### GIVEN DATA
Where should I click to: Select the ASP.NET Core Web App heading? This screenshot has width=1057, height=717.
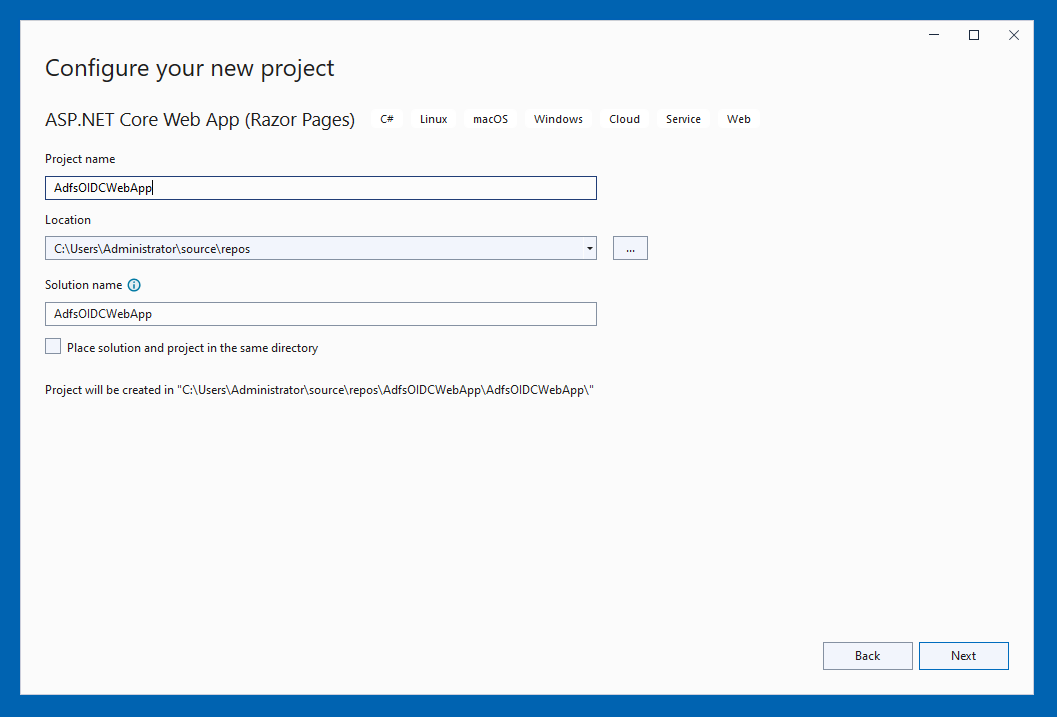199,119
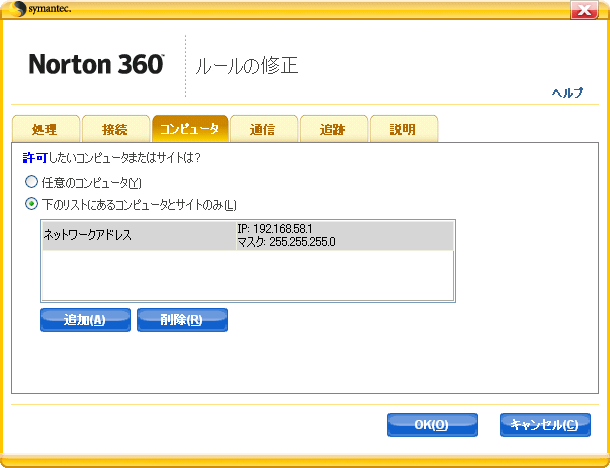
Task: Click the Norton 360 logo
Action: pos(96,65)
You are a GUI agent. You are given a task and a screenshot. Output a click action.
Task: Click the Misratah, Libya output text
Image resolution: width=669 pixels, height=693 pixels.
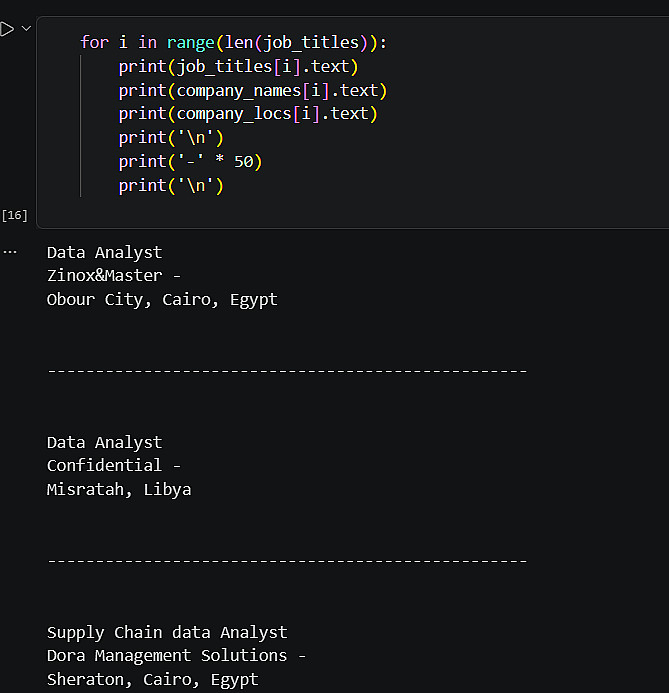[x=118, y=489]
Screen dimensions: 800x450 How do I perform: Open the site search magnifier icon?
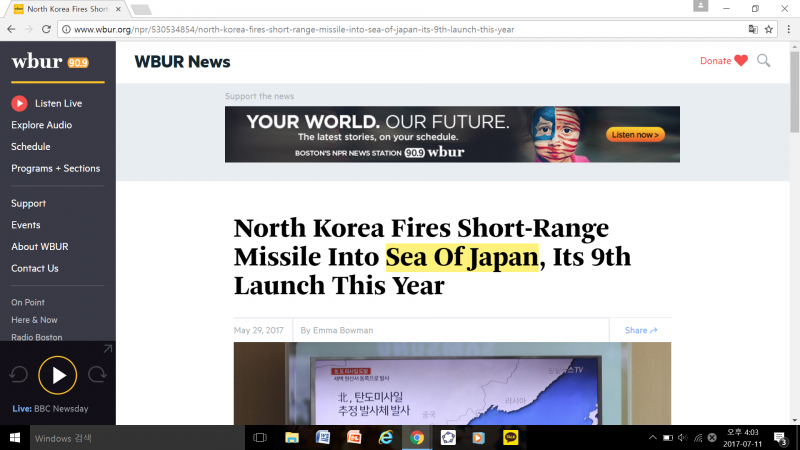tap(764, 61)

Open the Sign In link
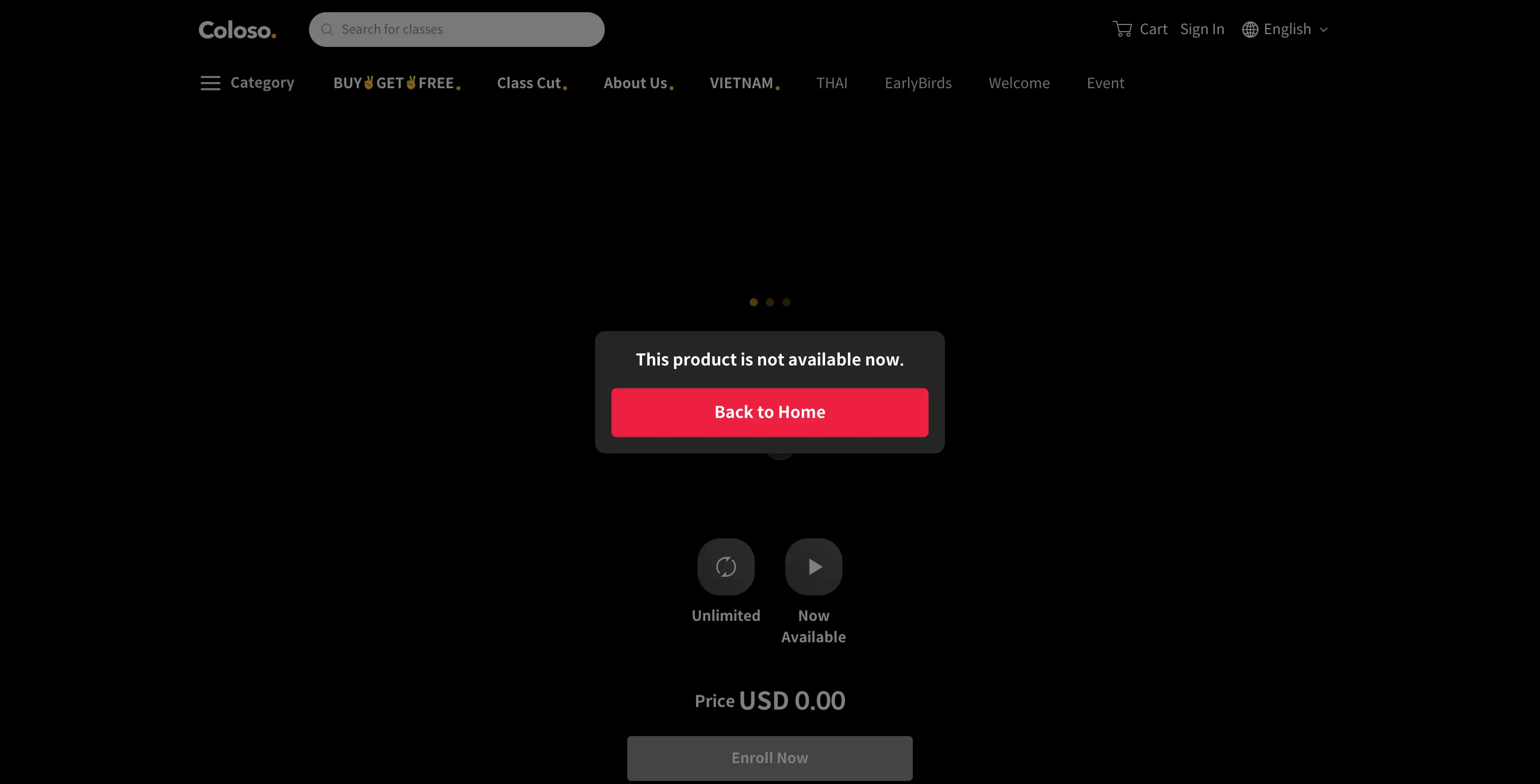[x=1202, y=29]
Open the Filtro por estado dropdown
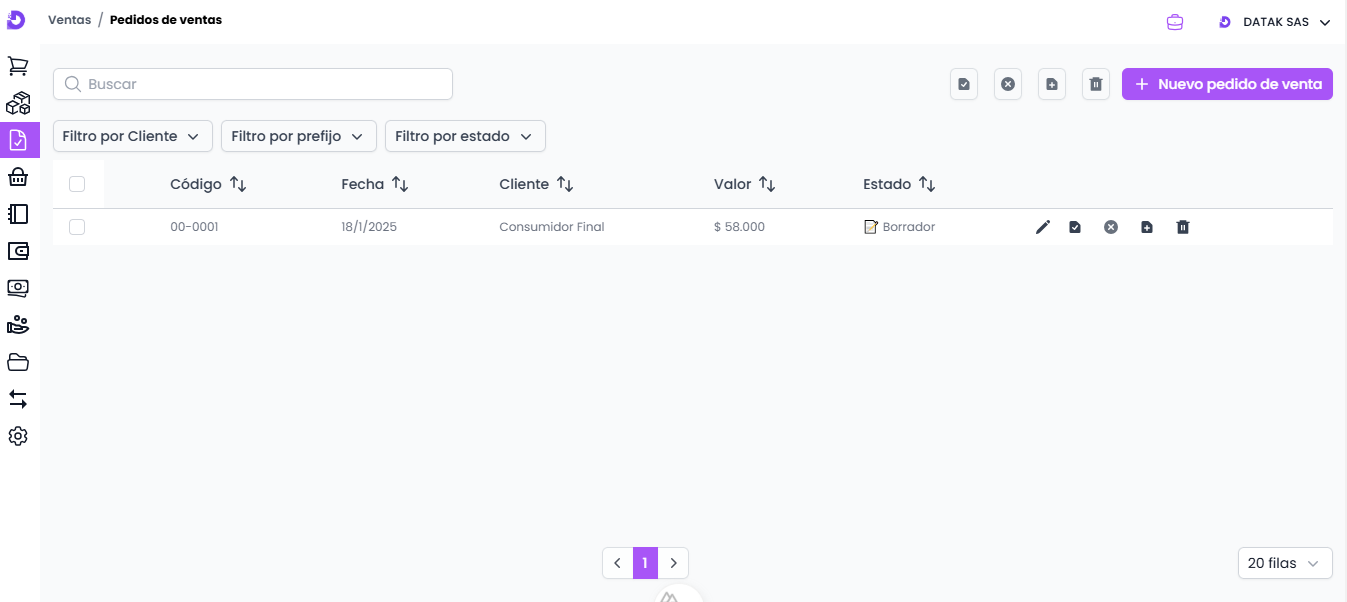Image resolution: width=1347 pixels, height=602 pixels. point(465,136)
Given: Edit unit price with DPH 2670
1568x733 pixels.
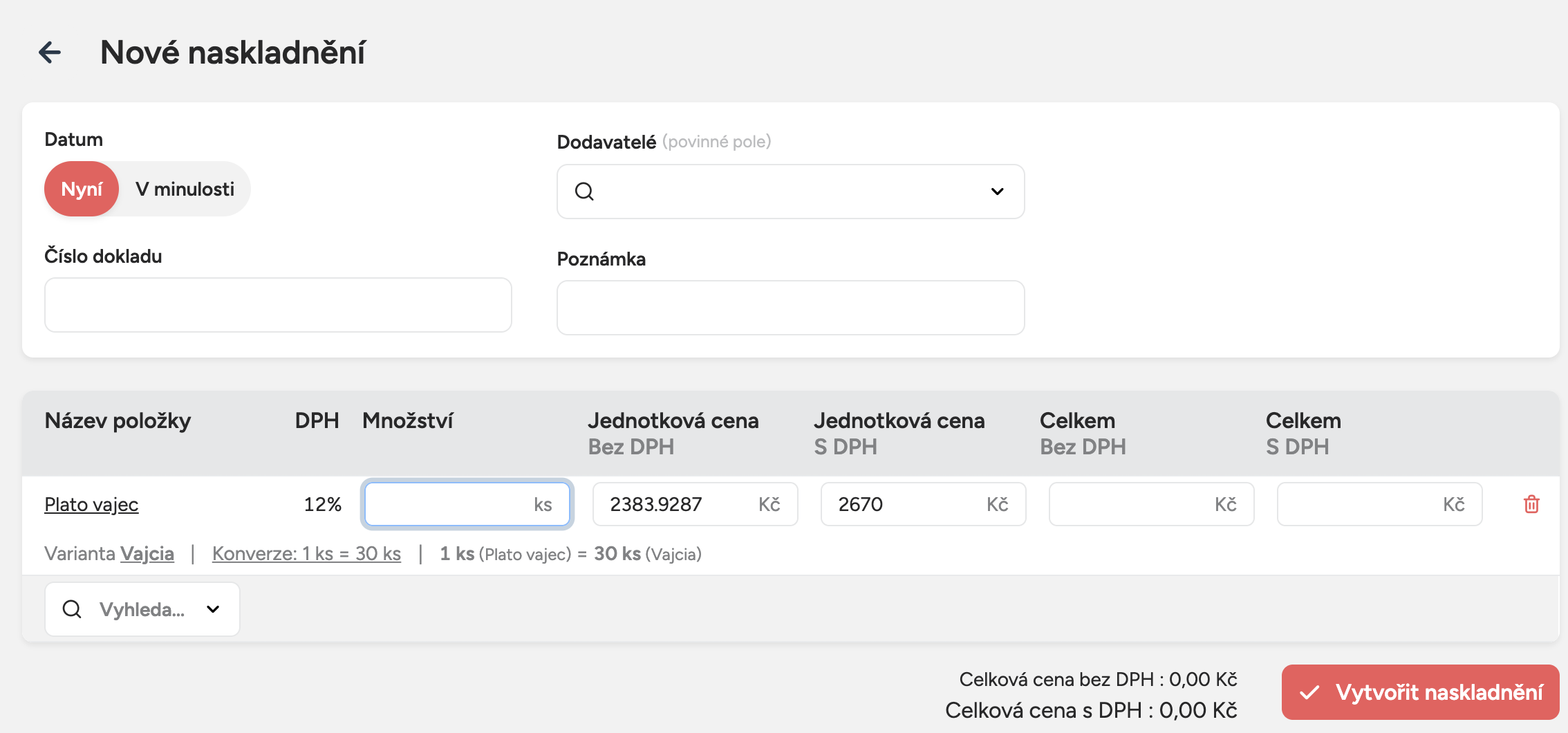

### TASK DESCRIPTION
Omit the pictures and retype exactly the lines from the one containing "Open the Filtro por estado dropdown" through the end of the entries above.

### RESPONSE BOX
Open the Filtro por estado dropdown
Image resolution: width=1347 pixels, height=602 pixels. point(465,136)
Given: Edit unit price with DPH 2670
1568x733 pixels.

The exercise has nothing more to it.